Third, the U.S. Government, having taken on sole responsibility for Japan's recovery during the Occupation, eventually realized that any substantial payment of war-related claims ultimately would come out of the American taxpayers' pockets. See Japanese Peace Treaty Negotiations, at 266-67. U.S. officials did not “see any way” in which reparations could “effectively be collected without in essence having the United States pay the bill, as [it] did during the first years of the German reparation under the Treaty of Versailles.” Id. at 266. Moreover, during the first five years of the Occupation, the U.S. Government spent approximately $2 billion just trying to maintain a viable economy in Japan and "prevent [the] spread of Communism." Telegram from the Secretary of State (Acheson) to the Embassy in the Philippines (drafted by Dulles), Washington, July 12, 1951, reprinted in Foreign Relations of the United States 1951, Vol. VI, Asia and the Pacific, at 1191 (1977) (Exhibit 7).

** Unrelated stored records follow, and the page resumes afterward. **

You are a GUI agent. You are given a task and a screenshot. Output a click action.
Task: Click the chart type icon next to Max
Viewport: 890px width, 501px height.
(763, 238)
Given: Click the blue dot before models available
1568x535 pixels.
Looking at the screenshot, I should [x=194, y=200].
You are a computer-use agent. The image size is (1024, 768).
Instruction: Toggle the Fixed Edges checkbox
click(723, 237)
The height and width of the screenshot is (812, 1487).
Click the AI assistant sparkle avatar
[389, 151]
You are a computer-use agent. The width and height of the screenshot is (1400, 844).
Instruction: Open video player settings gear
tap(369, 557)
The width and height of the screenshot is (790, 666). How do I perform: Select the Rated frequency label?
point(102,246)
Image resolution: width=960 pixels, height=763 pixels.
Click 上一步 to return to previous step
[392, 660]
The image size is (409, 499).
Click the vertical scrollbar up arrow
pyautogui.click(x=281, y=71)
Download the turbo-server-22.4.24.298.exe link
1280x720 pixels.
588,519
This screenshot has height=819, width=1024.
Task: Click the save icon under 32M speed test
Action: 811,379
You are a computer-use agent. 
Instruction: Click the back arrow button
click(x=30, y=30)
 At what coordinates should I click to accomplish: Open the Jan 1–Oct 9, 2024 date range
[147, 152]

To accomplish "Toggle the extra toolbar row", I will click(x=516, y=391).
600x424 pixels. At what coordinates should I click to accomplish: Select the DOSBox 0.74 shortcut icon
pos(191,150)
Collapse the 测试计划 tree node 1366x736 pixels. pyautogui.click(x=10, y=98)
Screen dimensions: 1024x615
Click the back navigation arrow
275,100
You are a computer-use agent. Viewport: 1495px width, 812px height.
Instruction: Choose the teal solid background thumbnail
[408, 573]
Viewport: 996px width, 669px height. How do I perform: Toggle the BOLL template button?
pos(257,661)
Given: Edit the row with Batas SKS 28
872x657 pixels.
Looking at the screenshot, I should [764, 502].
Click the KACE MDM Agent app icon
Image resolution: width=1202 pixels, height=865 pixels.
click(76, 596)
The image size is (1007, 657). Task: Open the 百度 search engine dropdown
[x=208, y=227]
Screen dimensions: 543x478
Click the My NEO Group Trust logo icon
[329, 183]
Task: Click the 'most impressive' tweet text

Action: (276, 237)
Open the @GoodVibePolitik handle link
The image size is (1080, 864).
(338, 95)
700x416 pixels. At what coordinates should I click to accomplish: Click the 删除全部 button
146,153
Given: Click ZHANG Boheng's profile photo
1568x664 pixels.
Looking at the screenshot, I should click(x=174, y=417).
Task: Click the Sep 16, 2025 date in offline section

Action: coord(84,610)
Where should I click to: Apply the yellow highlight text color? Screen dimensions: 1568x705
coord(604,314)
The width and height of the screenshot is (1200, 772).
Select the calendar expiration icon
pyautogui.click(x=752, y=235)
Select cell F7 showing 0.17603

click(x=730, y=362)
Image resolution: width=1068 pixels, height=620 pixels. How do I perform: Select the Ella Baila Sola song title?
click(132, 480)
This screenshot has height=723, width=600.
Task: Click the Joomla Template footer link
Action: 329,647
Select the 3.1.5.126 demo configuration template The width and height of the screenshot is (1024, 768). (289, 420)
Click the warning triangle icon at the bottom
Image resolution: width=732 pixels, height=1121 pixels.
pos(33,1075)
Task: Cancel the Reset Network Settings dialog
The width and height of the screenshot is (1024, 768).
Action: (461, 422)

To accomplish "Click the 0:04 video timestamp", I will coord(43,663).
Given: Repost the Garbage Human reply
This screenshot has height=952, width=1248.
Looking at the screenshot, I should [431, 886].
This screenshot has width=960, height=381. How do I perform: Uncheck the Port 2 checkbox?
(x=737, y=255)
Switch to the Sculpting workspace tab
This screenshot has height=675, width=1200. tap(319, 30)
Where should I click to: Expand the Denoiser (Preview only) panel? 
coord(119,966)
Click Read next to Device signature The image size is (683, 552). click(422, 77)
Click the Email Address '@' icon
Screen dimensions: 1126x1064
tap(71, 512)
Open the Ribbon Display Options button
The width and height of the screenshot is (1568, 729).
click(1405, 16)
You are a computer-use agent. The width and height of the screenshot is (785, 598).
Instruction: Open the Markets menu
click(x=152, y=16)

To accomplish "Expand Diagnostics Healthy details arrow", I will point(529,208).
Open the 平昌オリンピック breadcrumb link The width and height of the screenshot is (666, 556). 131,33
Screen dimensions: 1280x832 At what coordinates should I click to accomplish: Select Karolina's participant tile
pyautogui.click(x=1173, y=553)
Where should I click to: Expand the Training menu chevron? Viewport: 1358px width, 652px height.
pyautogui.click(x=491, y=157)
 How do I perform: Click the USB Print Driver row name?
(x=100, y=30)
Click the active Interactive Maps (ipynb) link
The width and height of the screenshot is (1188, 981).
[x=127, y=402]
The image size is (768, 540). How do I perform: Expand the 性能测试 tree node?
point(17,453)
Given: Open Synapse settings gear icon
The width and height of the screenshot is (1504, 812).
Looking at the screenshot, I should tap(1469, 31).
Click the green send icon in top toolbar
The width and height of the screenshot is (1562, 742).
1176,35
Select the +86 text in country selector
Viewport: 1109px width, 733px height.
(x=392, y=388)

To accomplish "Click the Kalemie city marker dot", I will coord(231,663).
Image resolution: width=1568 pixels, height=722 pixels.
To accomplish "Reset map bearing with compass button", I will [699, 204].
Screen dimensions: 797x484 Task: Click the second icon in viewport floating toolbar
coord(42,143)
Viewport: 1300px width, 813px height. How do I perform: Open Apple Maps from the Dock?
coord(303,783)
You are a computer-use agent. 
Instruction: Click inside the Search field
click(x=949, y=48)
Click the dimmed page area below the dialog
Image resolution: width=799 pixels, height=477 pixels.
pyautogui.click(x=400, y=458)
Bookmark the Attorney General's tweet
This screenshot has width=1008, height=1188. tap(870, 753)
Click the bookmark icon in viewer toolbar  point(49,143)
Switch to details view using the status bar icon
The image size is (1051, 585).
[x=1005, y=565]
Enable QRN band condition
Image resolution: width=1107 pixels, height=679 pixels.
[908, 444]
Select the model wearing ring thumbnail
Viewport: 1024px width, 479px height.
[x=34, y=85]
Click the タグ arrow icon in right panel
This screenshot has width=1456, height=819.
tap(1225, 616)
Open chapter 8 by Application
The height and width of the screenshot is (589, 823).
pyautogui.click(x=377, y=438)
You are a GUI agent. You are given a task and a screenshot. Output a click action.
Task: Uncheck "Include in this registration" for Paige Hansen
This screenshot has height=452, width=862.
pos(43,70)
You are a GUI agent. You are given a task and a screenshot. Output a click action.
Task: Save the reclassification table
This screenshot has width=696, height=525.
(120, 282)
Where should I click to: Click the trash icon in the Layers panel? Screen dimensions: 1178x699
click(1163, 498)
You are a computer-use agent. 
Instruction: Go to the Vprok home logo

As a result, as early as 1947, the U.S. War Department already was proposing more lenient reparations for Japan than initially had been suggested by the State Department. General Douglas MacArthur, the Commander in Chief of the Armed Forces in the Far East, "proposed rather generous terms to help Japan's economic recovery" and "was against most reparations." Frederick S. Dunn, Peace-Making and the Settlement with Japan, 55 (1963). Others later concurred that there was “no demonstrable capacity on the part of Japan to pay any reparations at all.” Japanese Peace Treaty Negotiations, at 267.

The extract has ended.